I wrote about this idea specifically in “Innovate Inside the Box” and shared the following:




One way we can ensure our colleagues feel valued is to go out of our way to acknowledge them and the amazing contributions they make to our schools. As mentioned earlier, one of my biggest pet peeves in education is the idea that “you can’t be a prophet in your own land.” Why not? Why do we value the expertise of the educator on the other side of the world more than we do our colleagues across the hallway? Teaching is an insanely tough job. You know that because you’re doing it. The same is true for the person across the hallway, no matter how easy or hard they may seem to make it look. There is never harm in positively and authentically acknowledging the contributions the adults in our schools make. Don’t wait for someone to leave your building to appreciate them! Say good things about them now, right in front of them! As former NBA player Jalen Rose has said in the past, “People will bring flowers to your funeral but won’t bring you soup when you’re sick.” Don’t wait for it to be too late to share a kind message. You will be amazed at how simple, heartfelt words can improve relationships with your peers and change the culture and environment for the entire school.

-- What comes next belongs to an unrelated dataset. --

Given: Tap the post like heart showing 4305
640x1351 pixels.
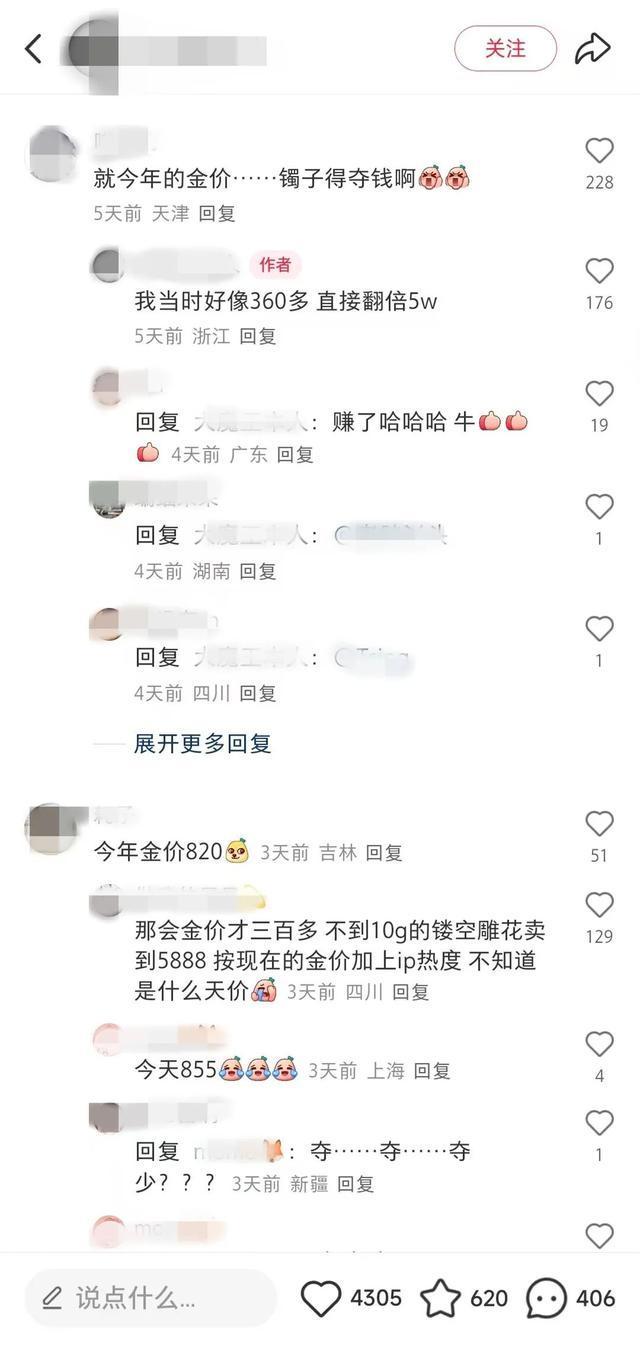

Students notice the interactions we have with each other as adults and mirror them with their peers. The environment we create for one another as adults are emulated by students, so the environment we want our students to create for one another should be the norm in what we are modeling as adults.




Two reasons I write this.


1. I just wanted to share my appreciation for that phone call. It meant everything, especially because I know this same person does the same thing for his staff. I saw the comments celebrating this leader and how he lifts others.  Education is about the elevation of others, and this principal does an amazing job of that to those closest to him.  That is something I constantly aspire to be.  The best people in my life have been those who have lifted me, and I can’t ever be thankful enough because I also know how the opposite feels, as we all do.


2. This is just a reminder for everyone reading this to take that opportunity to be that leader, educator, friend, administrator, person, etc., for others.  We tend to wait until things get bad to authentically acknowledge the contributions of others, and sometimes, we do that too late.

This might seem a little morbid, but I saw this video recently, and although I can’t find the clip, in a conversation, someone asked the other person how much longer they thought their parents would be alive for and the person replied that they assumed about five to ten years more.  They then asked, “How many times do you think you see them in a year?” to which they replied “one to two times.”  Then he responded, “So instead of thinking they have five to ten years left, how does your thinking change if you realize you will only see them ten to twenty more times in your life?”  For him, that changed everything, and it provides me so much perspective.

Time is short.

It is important to make the best of our moments with others because it is more common that we end up wishing for more time than we do hoping for less.

That phone call I received was a time that I won’t forget nor take for granted.